Z = 5.25 ohms at and angle of -30.96 degrees Polar Form

I don't know if this is correct; however, I believe I may have made a mistake by using the rms value for the current (I).

(c) In order to find V2, I'll use KVL to get it. I'll find the voltage across the load S1 and subtract it from the source voltage.

S1 = (V1rms) (I*rms)

S1 = (1/2) (V1) (I*) Solve for V1...

V1 = ((2)*(S1)) / (I*) Substitute values in....

V1 = ((2)*(5000-i*3000)) / (47.14) Calculator...

V1 = 247.4 V at an angle of -30.96 degrees

Then I subtract the rms value of this voltage from the rms value of the source voltage to get V2...

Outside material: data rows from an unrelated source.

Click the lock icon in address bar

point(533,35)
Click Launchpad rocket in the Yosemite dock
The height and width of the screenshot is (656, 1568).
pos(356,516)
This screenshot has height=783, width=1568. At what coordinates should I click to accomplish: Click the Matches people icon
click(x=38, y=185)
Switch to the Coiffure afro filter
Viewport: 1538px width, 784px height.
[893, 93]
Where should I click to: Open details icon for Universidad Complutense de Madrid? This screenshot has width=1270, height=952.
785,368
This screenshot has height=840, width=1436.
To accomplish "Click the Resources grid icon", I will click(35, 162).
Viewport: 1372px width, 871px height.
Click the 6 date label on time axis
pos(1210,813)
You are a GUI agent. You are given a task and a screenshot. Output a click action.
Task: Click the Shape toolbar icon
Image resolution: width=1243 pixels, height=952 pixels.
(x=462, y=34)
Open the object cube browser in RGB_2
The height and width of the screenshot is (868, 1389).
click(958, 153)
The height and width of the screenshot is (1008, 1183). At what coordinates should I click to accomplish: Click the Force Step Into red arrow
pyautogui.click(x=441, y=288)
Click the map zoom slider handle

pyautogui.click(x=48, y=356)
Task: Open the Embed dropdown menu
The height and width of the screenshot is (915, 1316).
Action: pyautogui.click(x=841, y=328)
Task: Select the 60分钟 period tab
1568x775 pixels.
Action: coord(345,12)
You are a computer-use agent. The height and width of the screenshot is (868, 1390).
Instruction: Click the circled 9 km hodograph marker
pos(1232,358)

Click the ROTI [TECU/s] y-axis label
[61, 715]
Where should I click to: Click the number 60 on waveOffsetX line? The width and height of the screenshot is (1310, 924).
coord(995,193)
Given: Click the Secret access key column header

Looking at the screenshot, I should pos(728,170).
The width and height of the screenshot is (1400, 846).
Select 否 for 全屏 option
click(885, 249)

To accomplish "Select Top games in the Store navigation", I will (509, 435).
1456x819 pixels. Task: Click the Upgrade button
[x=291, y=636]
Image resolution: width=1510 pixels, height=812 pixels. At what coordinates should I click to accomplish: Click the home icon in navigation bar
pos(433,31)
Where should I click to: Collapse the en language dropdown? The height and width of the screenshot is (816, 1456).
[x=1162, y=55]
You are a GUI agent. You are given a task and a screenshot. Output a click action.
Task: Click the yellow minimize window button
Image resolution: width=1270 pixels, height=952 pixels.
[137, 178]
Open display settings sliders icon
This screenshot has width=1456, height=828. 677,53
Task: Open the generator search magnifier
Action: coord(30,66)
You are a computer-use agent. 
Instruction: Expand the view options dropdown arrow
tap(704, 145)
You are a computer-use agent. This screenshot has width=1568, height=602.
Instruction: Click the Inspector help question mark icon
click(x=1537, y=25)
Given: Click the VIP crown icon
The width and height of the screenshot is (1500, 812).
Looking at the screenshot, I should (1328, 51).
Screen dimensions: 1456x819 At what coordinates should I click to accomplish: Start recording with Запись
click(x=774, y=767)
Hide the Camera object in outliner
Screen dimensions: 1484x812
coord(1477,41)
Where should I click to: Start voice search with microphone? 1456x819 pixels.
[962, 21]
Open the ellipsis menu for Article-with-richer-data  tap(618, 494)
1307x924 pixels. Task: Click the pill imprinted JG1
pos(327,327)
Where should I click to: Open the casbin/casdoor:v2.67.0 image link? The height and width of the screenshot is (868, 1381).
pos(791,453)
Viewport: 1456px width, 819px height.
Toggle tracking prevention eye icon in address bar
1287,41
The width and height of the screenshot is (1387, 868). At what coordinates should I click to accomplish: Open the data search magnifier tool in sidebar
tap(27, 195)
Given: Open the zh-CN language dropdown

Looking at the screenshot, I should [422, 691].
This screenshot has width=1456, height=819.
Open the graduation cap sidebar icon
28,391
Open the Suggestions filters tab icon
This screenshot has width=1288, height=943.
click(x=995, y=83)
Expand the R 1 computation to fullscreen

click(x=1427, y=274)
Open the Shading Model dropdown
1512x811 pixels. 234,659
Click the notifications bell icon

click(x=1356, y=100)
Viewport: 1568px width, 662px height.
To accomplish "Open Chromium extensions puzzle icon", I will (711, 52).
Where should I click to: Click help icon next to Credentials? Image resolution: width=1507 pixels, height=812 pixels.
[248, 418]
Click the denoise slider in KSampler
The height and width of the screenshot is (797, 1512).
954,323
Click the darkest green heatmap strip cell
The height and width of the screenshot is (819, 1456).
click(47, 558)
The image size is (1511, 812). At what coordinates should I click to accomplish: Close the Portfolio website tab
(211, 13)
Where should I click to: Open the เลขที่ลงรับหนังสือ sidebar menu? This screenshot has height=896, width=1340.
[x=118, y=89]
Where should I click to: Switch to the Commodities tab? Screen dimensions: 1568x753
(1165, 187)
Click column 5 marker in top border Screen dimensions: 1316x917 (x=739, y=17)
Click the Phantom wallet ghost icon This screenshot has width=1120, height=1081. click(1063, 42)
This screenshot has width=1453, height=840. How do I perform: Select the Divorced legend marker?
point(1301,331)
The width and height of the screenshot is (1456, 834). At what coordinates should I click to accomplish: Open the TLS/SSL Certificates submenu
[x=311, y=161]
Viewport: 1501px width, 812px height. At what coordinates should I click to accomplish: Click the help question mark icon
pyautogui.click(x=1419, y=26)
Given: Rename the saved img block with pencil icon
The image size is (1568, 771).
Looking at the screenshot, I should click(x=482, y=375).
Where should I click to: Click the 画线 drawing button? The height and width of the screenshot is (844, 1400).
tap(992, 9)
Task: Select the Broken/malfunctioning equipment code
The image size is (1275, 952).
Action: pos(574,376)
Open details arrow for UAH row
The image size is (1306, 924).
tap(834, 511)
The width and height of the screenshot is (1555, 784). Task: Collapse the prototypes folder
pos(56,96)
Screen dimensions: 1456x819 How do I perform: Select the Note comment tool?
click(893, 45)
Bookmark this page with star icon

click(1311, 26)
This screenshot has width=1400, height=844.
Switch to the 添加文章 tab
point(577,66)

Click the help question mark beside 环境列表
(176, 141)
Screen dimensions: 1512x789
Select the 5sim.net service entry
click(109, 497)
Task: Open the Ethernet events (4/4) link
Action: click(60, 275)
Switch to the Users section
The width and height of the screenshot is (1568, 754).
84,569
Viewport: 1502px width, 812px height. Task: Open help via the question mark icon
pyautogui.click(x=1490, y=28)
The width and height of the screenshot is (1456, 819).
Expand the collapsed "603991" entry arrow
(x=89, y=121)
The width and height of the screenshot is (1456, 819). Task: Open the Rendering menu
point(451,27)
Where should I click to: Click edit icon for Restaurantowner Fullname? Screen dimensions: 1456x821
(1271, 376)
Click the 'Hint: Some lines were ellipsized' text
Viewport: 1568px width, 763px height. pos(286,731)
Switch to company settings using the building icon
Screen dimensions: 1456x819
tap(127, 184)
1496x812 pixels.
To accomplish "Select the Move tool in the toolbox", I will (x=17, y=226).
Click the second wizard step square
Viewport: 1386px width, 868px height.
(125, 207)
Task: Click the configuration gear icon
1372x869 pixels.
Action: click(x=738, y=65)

V2 = Vrms - V1rms Substitute values in....

V2 = (300) / sqrt(2) - 247.4 / sqrt(2) Calculator....

V2 = 37.19 V at an angle of -30.96 degrees

I'm almost 100% sure that this value in wrong. I can't prove it, but I have a gut feeling it is.

(d) In order to find the impedance Z2, I will use the formula S = V^2 / Z

S2 = (Vrms)^2 / Z2

Z2 = (Vrms)^2 / S2 Solve for Z2

Z2 = (37.19 / sqrt(2))^2 / (-j8000) Sub in values and calculate...

Z2 = j0.08644 ohms

Z2 = 86.4 milli ohms at an angle of 90 degrees

I know for a fact that this is incorrect. The answer should be 900 milli ohms at an angle of -90 degrees. On the bright side, my degrees is similar, just an opposite sign. If I had to guess, I may have dropped a conjugate I* somewhere. However, the amount of milli ohms is way off. If I had to guess what I did wrong, I think I may have accidentally used an rms value when I should've used a peak value perhaps?

(e) I'm not going to post my work for e as my work up until this point would simply result in another wrong answer. I think it'd be best if I start from the beginning and figure what I did wrong first and then continue on.